• Records shown:

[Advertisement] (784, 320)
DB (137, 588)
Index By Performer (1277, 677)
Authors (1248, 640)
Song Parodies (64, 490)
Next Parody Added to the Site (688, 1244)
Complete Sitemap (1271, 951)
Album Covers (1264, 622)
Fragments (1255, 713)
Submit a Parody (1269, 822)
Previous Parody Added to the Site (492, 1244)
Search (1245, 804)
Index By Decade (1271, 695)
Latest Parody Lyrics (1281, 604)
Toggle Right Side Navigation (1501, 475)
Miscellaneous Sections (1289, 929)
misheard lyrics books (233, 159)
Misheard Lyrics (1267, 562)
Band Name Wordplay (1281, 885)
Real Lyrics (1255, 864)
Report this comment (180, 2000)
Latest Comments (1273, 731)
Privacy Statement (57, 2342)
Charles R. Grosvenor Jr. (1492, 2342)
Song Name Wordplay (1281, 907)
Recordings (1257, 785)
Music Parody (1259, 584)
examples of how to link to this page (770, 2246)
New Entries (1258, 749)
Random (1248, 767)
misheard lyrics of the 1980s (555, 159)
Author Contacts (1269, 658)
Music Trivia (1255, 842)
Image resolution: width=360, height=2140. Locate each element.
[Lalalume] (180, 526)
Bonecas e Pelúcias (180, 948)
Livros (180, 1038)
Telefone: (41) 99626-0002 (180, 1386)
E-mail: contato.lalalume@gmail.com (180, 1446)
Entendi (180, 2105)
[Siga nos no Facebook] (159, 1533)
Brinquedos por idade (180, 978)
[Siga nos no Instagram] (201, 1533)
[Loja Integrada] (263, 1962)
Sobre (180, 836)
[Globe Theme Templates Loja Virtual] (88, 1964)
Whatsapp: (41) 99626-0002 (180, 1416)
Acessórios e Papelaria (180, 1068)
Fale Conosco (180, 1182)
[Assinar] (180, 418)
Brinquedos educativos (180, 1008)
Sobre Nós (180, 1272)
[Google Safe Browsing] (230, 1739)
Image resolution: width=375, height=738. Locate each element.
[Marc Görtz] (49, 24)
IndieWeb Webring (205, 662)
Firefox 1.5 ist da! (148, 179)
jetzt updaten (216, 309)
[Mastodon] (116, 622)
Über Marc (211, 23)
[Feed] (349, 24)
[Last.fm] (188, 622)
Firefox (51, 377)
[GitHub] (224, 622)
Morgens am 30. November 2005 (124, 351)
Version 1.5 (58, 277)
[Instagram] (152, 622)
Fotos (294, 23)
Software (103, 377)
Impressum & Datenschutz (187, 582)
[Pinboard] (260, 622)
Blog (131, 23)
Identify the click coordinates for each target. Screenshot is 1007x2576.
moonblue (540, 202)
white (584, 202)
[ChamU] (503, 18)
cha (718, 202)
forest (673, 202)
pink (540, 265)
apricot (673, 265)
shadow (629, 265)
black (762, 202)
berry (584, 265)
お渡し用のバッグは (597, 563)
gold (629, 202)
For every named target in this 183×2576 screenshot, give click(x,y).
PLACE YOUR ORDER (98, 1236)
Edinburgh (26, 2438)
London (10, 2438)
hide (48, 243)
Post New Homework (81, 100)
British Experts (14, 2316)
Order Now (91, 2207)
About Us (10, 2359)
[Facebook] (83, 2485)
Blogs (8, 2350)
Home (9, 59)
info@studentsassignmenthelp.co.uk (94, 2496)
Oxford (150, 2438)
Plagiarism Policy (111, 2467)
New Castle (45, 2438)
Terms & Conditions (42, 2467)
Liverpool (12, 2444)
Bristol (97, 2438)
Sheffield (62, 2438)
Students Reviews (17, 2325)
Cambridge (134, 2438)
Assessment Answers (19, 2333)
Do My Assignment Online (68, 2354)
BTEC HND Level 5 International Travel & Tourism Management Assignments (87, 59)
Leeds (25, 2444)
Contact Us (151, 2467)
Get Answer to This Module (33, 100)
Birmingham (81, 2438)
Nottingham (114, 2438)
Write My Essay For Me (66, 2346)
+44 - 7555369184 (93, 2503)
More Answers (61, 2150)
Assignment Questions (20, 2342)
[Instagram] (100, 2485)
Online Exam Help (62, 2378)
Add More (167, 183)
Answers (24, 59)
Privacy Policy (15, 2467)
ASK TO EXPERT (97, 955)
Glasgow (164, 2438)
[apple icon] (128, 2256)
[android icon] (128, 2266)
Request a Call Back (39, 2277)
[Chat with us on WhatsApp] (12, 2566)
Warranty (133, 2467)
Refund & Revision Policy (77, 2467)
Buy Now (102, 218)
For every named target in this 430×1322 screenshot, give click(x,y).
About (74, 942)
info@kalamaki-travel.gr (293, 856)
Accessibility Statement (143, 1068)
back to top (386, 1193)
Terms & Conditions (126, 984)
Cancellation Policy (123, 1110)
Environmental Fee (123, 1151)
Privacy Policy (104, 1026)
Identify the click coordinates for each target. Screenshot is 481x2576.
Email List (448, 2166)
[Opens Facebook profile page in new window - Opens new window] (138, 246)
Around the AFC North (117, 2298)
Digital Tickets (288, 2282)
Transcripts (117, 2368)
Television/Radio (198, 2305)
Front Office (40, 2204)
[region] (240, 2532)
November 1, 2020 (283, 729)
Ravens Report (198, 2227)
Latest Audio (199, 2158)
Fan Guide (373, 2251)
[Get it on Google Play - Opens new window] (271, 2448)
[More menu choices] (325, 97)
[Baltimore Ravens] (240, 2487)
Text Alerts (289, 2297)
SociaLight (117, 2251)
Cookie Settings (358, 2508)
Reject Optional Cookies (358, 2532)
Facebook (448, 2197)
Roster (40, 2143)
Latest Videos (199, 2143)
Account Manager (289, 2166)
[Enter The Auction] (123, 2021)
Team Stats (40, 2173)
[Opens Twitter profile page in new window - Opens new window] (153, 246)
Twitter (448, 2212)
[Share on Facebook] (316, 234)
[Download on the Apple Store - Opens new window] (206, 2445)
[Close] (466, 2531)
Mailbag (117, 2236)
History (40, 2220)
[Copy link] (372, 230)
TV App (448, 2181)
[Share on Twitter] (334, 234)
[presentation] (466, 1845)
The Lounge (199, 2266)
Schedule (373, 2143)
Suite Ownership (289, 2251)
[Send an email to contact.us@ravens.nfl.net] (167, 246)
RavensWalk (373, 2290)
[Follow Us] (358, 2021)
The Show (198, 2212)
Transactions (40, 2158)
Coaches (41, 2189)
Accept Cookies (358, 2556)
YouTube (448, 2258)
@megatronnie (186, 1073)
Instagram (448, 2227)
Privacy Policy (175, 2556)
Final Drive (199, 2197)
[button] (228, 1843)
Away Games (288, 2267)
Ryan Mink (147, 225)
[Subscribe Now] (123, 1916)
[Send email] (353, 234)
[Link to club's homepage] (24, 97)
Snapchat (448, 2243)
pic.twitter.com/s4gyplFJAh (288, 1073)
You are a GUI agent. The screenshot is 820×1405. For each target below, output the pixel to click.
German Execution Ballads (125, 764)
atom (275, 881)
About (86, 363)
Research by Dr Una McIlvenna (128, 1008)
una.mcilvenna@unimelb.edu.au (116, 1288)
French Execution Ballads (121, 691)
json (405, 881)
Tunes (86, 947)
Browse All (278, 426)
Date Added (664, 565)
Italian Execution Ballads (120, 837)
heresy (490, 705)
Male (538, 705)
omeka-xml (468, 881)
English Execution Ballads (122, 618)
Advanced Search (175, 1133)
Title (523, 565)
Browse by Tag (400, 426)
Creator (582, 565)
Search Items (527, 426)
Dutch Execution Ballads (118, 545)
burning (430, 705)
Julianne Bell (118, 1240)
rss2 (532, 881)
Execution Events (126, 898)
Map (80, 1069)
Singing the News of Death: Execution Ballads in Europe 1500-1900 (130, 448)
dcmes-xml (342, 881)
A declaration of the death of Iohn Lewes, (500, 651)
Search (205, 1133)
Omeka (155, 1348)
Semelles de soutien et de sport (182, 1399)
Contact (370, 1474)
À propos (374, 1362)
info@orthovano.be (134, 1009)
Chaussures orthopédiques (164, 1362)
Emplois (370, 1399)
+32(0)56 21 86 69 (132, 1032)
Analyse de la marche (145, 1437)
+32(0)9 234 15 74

• Exercise description: In the answer, give the lines from the first line of the data through the line with "Music Parody (1259, 584)", exactly as they appear and with no additions.

• Solution for this problem:
[Advertisement] (784, 320)
DB (137, 588)
Index By Performer (1277, 677)
Authors (1248, 640)
Song Parodies (64, 490)
Next Parody Added to the Site (688, 1244)
Complete Sitemap (1271, 951)
Album Covers (1264, 622)
Fragments (1255, 713)
Submit a Parody (1269, 822)
Previous Parody Added to the Site (492, 1244)
Search (1245, 804)
Index By Decade (1271, 695)
Latest Parody Lyrics (1281, 604)
Toggle Right Side Navigation (1501, 475)
Miscellaneous Sections (1289, 929)
misheard lyrics books (233, 159)
Misheard Lyrics (1267, 562)
Band Name Wordplay (1281, 885)
Real Lyrics (1255, 864)
Report this comment (180, 2000)
Latest Comments (1273, 731)
Privacy Statement (57, 2342)
Charles R. Grosvenor Jr. (1492, 2342)
Song Name Wordplay (1281, 907)
Recordings (1257, 785)
Music Parody (1259, 584)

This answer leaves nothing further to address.